» WHAT IS REQUIRED
Begin at the line that holds "401x449 pixels. How" and copy each line exactly until the data below ends, including that last line but no pictures.

=== RECORDS TO USE ===

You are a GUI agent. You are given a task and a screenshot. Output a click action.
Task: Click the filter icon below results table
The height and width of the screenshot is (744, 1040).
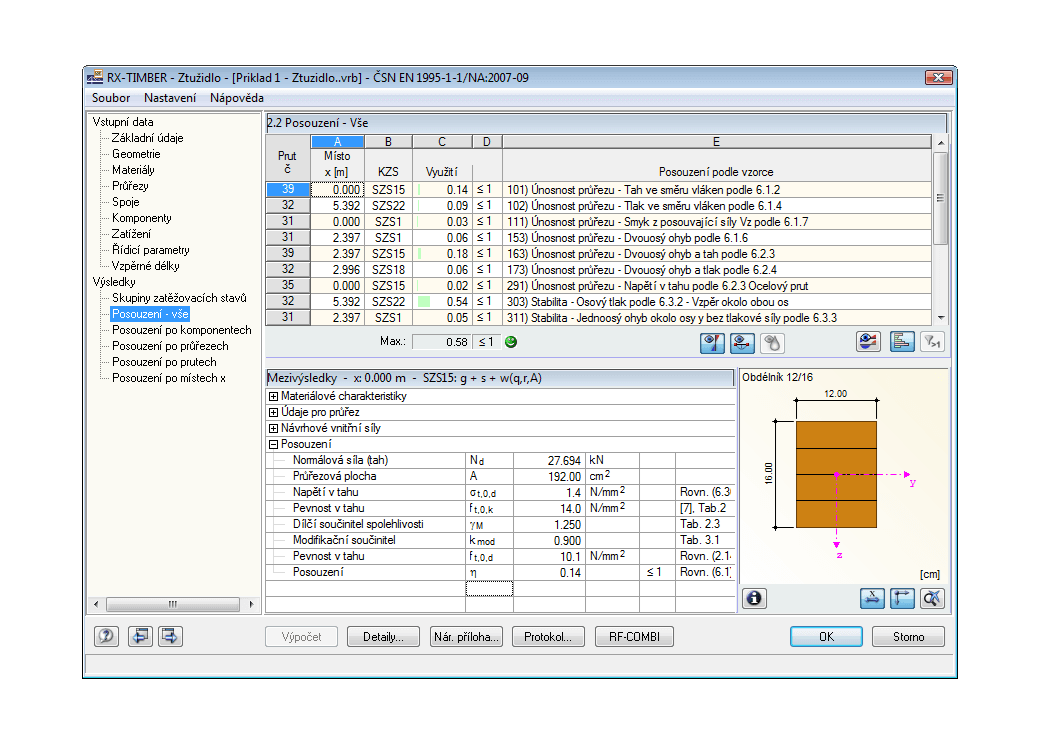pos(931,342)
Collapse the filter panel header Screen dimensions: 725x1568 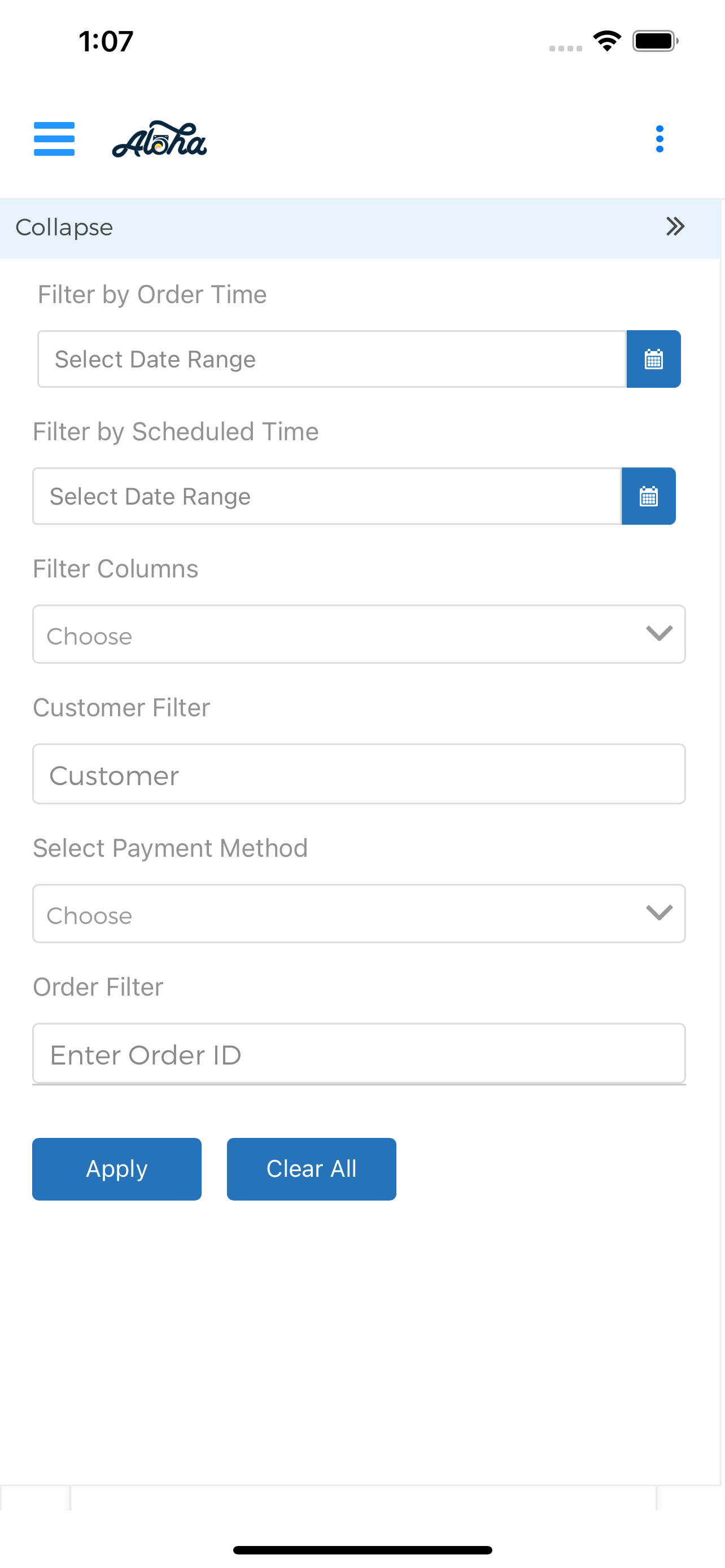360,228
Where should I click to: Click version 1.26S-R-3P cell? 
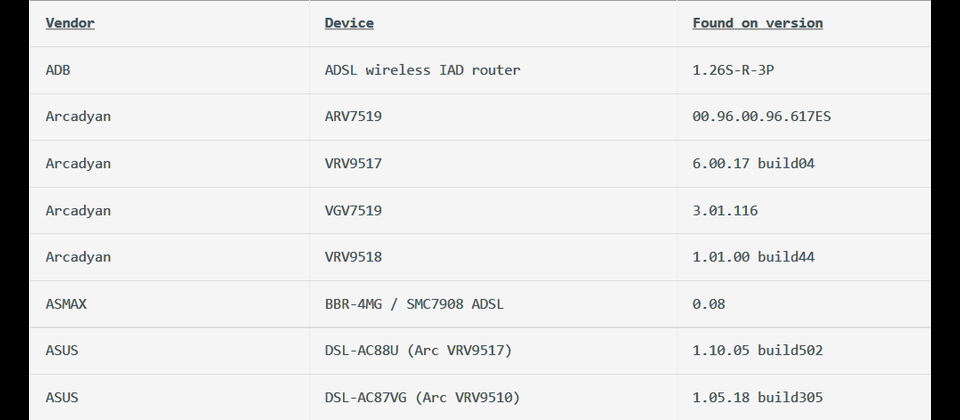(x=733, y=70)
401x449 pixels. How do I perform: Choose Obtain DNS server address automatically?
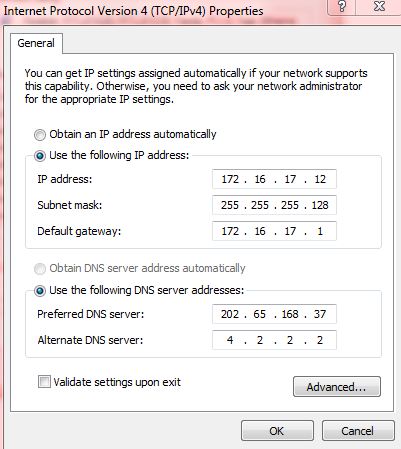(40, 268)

===

» TASK RESULT
401x449 pixels. How do I perform: Choose Obtain DNS server address automatically?
(40, 268)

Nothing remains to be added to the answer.